::: Given information

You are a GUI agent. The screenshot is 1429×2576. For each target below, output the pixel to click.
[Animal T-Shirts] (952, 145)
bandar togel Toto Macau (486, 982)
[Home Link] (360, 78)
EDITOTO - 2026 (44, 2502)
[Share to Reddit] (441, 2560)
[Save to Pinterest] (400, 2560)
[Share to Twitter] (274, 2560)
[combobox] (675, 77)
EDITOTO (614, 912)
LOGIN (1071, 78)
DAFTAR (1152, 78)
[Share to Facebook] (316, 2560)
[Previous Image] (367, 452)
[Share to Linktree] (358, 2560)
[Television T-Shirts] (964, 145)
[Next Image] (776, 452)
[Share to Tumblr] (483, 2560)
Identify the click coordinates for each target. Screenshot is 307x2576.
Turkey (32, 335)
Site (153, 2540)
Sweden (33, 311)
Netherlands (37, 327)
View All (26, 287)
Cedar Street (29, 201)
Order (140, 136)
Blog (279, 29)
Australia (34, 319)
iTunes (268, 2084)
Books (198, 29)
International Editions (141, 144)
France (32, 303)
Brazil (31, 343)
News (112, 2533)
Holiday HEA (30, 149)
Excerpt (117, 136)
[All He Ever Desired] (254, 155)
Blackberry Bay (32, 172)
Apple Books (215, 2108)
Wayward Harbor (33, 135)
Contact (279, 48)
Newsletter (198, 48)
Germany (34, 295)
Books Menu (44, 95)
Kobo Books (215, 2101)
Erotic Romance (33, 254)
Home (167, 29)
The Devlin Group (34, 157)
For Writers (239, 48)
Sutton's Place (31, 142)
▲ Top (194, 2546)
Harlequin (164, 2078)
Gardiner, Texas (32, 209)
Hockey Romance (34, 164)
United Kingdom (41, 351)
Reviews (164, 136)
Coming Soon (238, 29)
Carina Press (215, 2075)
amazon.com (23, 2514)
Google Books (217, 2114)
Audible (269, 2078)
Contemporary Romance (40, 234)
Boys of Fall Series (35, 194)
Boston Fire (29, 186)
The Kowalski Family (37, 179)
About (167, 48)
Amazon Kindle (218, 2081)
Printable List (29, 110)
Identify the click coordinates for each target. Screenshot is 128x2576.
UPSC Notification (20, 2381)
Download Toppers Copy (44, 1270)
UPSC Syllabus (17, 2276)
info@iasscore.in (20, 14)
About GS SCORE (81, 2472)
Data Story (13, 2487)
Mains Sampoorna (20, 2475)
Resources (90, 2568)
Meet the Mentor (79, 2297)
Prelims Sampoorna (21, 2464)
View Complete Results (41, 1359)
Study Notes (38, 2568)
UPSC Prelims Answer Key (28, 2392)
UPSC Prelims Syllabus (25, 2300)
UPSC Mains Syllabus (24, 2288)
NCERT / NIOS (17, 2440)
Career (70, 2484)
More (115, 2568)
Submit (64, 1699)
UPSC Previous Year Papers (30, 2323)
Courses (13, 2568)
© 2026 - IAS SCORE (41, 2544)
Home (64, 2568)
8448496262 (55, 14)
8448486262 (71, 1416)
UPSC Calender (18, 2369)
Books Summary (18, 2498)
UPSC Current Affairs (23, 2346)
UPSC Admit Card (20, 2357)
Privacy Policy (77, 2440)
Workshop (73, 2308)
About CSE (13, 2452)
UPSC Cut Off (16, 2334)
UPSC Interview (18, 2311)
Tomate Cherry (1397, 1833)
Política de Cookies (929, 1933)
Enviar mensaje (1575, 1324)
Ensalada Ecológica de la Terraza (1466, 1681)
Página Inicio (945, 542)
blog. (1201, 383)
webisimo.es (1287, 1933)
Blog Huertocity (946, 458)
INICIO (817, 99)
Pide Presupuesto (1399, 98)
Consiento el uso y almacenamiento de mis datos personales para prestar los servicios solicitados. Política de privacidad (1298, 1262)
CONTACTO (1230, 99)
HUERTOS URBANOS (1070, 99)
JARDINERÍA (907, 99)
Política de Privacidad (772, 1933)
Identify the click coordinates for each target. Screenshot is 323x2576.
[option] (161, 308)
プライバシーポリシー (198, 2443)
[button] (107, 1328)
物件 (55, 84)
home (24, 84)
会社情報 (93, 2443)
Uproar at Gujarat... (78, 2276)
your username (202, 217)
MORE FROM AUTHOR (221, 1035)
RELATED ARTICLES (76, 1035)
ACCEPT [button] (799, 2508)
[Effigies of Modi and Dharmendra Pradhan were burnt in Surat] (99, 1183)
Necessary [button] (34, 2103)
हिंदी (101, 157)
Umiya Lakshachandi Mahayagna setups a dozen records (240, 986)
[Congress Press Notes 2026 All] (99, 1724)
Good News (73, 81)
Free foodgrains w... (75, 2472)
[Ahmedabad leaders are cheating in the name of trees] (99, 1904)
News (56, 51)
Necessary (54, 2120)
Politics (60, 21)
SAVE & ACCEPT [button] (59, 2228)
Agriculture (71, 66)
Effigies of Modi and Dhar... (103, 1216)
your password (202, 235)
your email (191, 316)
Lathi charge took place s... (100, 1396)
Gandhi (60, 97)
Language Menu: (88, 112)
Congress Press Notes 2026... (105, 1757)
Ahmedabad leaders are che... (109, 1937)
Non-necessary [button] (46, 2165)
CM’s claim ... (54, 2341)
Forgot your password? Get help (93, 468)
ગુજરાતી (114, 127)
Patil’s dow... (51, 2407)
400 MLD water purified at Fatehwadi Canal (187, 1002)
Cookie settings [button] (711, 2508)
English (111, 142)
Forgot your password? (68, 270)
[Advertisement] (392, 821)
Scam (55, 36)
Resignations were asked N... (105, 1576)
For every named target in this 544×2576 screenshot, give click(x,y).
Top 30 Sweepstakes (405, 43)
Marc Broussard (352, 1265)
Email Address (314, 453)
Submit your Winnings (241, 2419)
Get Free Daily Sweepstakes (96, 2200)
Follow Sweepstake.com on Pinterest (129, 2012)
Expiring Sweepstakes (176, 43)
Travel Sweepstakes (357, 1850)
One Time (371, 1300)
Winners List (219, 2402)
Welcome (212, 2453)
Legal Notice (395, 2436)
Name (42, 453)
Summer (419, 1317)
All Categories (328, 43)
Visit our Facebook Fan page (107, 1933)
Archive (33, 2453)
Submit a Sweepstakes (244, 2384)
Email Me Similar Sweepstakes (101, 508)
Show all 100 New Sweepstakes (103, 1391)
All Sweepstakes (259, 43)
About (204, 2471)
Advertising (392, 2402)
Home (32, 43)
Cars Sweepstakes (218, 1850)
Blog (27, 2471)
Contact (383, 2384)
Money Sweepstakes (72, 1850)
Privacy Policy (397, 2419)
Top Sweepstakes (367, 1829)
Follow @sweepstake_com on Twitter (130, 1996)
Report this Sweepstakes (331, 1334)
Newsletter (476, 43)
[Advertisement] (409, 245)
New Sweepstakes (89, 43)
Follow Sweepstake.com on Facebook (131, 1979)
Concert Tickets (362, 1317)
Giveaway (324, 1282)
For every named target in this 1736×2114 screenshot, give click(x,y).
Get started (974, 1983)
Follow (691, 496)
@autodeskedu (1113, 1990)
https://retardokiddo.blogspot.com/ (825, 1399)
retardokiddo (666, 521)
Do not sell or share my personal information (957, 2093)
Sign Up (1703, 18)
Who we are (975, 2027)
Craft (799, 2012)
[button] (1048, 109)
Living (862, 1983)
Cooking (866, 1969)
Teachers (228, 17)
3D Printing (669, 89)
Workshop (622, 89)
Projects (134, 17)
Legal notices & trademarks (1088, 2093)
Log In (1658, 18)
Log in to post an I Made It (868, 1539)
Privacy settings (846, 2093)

::::::

- Task:
Copy every line of the entries in which "Política" can be found.

- Solution for this task:
Política de Cookies (929, 1933)
Consiento el uso y almacenamiento de mis datos personales para prestar los servicios solicitados. Política de privacidad (1298, 1262)
Política de Privacidad (772, 1933)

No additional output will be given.